RARA-AVIS: Dark Passage (The film)

From: Nathan Cain (IndieCrime@gmail.com)
Date: 04 Mar 2009

  • Next message: Stephen Burridge: "Re: RARA-AVIS: Dark Passage (The film)"

    I wish I had gotten to this during Goodis month, but here goes...

    I think one of the main reasons I've never read much Goodis is because of the film version of Dark Passage. It is not a good film and a large part of the problem is the story, which relies on coincidence so heavily as to go beyond incredible into some realm of its own. Parry escapes from prison, then hitches a ride with a guy who happens to be a small time blackmailer, and then he runs into Irene, who happens to be obsessed with his case. Irene happens to be friends with Madge, the woman whose testimony sent Parry to prison, but apparently Madge doesn't know Irene was at Parry's trial every day and also Parry never managed to meet Irene although they apparently ran in the same social circles. And don't get me started on the fact that Parry gets the one cabby in the city who happens to run a sideline businesss finding customers for a crooked plastic surgeon and the fact that when Parry finally confronts Madge she just happens to fall out a window.

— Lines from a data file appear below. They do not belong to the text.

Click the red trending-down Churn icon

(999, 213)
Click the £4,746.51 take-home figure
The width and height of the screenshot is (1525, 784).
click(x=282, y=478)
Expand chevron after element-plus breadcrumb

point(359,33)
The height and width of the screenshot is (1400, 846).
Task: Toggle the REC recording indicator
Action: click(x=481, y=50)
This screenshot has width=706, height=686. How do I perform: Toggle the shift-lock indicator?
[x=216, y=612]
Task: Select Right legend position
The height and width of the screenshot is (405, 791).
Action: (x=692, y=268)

    Now, every writer of fiction uses conicidence. The key is to use it sparingly and to make it believable, and not to keep heaping it up until it becomes unintentionally funny. My question to the list is, does the movie follow the book closely (i.e,, is the book as ridiculous as the film), and, if so, why is Dark Passage Goodis' best known work? My exposure to him is limited, but surely there are Goodis stories that are a tad less silly. The Wounded and The Slain, which Hard Case reprinted, didn't have any outlandish plotting, and it was more or less forgotten until recently.